- [Instruction]: Please replace "Apply Now" with "Sign Up" in the lines below and leave everything else unchanged.
____
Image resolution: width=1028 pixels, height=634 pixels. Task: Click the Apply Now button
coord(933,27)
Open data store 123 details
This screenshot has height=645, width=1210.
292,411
____
- [Output for this task]:
Image resolution: width=1028 pixels, height=634 pixels. Task: Click the Sign Up button
coord(933,27)
Open data store 123 details
This screenshot has height=645, width=1210.
292,411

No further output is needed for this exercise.